Бойцы так устали за день, что сразу же повалились спать. Бодрствовали лишь дозорные, которых выставили для охраны роты. Но в ту ночь ничего подозрительного они не заметили.

И лишь один человек из тех, кто мог спокойно спать, не сомкнул глаз. Это был Петр. Он накормил и напоил оставшуюся без хозяина скотину кулака Матвея, почистил лошадей, подоил коров. Переодевшись в одежду кулака, Петр сразу стал почти неузнаваем. Вся семья Петра работала вместе с ним. Детишки с удовольствием пили парное молоко.

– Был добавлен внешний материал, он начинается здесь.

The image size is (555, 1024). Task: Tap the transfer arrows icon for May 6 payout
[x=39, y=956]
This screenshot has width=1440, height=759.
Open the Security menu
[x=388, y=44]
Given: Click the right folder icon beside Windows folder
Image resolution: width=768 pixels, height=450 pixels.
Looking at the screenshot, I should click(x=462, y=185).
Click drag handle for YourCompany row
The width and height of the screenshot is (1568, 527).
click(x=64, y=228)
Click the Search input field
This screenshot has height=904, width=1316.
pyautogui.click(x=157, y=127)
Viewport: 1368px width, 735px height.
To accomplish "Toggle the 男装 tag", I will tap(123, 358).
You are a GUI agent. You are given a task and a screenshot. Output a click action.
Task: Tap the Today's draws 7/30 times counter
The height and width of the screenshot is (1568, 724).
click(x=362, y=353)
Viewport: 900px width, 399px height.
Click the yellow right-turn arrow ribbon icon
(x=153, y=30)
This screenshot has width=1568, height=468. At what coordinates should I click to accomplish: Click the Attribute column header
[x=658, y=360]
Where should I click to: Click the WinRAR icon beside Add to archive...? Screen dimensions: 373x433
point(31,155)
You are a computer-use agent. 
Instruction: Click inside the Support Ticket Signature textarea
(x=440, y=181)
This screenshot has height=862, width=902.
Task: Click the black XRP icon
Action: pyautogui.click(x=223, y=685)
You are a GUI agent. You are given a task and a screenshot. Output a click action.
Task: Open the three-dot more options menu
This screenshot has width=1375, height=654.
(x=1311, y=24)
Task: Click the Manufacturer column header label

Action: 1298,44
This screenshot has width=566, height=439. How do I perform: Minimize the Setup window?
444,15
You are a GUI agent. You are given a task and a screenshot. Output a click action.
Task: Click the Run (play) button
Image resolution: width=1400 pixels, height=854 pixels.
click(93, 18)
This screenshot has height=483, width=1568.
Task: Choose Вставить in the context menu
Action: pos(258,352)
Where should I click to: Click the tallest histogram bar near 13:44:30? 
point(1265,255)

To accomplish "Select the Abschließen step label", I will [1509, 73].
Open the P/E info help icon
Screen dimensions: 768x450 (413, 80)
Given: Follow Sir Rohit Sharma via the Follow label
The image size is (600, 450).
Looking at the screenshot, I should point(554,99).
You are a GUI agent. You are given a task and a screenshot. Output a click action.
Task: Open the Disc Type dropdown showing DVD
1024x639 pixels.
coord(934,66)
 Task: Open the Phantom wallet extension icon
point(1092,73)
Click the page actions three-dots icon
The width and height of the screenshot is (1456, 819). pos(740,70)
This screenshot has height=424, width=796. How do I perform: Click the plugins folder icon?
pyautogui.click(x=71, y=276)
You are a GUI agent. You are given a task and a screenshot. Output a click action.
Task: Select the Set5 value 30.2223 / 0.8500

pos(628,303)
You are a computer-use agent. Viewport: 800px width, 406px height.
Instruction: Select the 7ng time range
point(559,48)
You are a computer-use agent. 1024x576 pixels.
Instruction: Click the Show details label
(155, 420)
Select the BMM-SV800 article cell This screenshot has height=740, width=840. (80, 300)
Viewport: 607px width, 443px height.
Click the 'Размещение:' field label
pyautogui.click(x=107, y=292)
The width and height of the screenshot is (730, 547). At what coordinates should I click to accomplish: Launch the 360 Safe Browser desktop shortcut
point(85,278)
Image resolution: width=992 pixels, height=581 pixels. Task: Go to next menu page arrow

Имре Тамаш лег и заснул, но его разбудили. Открыв глаза, он увидел возле себя комиссара Игнатова.

— Сколько же я спал? — Имре вскочил.

— Целых три часа, — сказал Игнатов.

— Бойцы спят?

— Да.

— Прямо в обмундировании и сапогах?

— Конечно.

— Ну тогда все в порядке.

— Сейчас кругом тишина. Я тебе вот что хочу сказать: у нас гость.

— Кто такой?

— Дмитрий Сергеевич Акулов.

— Командир полка?

— Да. Его вторая и третья роты уже начали преследование отходящего противника. Нам приказано немедленно явиться к товарищу Акулову.

— И мне тоже? — удивился Имре.

— Тебе в первую очередь.

— Это почему же?

— Я и сам не знаю. Приказано, и все.

— Сейчас, я только умоюсь.

— Некогда умываться.

Тамаш пригладил волосы рукой и обтер лицо носовым платком.

— Быстрее! — торопил его комиссар.

Товарищ Акулов ожидал их в избе, где размещалась сельская управа. Он приветливо улыбнулся и за руку поздоровался с Игнатовым и Кереченом.

Акулов был красивым высоким мужчиной средних лет. Особенно красила его улыбка, открытая и добрая.

— Прошу садиться, товарищи! — предложил Акулов. — Я хотел бы немного побеседовать с вами. Сейчас принесут обед, так что вместе и пообедаем.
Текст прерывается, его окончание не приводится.